_Data to process:_
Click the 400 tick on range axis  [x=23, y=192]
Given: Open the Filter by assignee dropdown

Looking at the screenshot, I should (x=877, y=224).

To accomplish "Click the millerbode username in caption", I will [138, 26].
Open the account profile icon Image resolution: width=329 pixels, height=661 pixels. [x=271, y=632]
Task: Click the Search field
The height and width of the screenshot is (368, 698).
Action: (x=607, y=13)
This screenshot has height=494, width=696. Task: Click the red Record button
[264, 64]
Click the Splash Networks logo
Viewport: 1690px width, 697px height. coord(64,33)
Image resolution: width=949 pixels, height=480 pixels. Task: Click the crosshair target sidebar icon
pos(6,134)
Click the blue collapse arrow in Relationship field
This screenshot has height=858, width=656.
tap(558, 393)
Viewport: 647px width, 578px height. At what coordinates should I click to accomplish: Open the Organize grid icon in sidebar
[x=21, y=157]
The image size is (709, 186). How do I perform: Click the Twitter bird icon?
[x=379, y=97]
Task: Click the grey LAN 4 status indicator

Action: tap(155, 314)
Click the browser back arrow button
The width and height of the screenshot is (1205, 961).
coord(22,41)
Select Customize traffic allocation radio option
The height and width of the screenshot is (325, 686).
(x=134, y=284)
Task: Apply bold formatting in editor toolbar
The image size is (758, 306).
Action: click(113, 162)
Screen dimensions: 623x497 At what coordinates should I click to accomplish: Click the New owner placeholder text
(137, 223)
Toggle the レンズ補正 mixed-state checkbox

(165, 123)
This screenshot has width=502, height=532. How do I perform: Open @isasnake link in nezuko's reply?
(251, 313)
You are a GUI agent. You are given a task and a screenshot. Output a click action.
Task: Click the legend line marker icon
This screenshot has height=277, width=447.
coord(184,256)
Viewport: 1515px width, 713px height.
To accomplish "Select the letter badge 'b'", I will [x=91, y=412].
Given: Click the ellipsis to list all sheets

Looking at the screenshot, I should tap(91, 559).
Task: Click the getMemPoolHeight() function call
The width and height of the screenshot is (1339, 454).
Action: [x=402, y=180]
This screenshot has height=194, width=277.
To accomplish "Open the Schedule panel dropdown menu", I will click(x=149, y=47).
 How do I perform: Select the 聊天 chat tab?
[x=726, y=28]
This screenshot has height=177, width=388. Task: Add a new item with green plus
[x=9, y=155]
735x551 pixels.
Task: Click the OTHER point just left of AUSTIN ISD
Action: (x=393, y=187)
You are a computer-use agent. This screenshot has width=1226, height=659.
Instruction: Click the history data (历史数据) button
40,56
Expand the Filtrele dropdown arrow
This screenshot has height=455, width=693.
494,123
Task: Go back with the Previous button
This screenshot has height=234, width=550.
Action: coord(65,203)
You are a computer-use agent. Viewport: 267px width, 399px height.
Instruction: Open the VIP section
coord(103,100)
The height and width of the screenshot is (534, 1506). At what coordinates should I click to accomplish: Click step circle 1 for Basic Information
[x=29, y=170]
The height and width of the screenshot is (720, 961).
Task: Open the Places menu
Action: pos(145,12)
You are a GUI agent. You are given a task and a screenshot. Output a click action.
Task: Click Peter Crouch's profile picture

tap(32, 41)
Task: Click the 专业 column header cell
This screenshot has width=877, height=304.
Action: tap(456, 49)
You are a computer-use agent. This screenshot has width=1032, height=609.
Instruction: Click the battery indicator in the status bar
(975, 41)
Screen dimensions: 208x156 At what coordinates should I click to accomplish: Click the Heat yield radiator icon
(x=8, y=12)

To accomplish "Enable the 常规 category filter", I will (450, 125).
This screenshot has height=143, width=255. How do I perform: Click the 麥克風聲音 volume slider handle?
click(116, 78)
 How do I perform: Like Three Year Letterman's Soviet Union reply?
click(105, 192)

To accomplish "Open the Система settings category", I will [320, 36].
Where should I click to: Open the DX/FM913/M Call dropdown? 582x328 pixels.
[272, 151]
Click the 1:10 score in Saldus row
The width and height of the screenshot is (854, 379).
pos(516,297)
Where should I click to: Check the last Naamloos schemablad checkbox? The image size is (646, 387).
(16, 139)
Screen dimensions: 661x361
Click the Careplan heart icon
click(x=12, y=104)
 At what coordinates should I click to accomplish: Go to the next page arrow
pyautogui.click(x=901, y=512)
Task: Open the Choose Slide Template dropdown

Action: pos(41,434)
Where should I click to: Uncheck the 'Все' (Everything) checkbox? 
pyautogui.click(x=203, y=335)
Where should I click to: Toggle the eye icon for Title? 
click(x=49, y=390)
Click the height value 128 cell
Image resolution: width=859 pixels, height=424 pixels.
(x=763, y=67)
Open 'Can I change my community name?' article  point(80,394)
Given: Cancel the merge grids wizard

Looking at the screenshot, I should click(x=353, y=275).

_Aim of the task:_ Exact retyping is required: the line with "The width and height of the screenshot is (854, 379)." through the end of the data, both ends included, and no other line.

_Task solution:_
The width and height of the screenshot is (854, 379).
pos(516,297)
Where should I click to: Check the last Naamloos schemablad checkbox? The image size is (646, 387).
(16, 139)
Screen dimensions: 661x361
Click the Careplan heart icon
click(x=12, y=104)
 At what coordinates should I click to accomplish: Go to the next page arrow
pyautogui.click(x=901, y=512)
Task: Open the Choose Slide Template dropdown

Action: pos(41,434)
Where should I click to: Uncheck the 'Все' (Everything) checkbox? 
pyautogui.click(x=203, y=335)
Where should I click to: Toggle the eye icon for Title? 
click(x=49, y=390)
Click the height value 128 cell
Image resolution: width=859 pixels, height=424 pixels.
(x=763, y=67)
Open 'Can I change my community name?' article  point(80,394)
Given: Cancel the merge grids wizard

Looking at the screenshot, I should click(x=353, y=275).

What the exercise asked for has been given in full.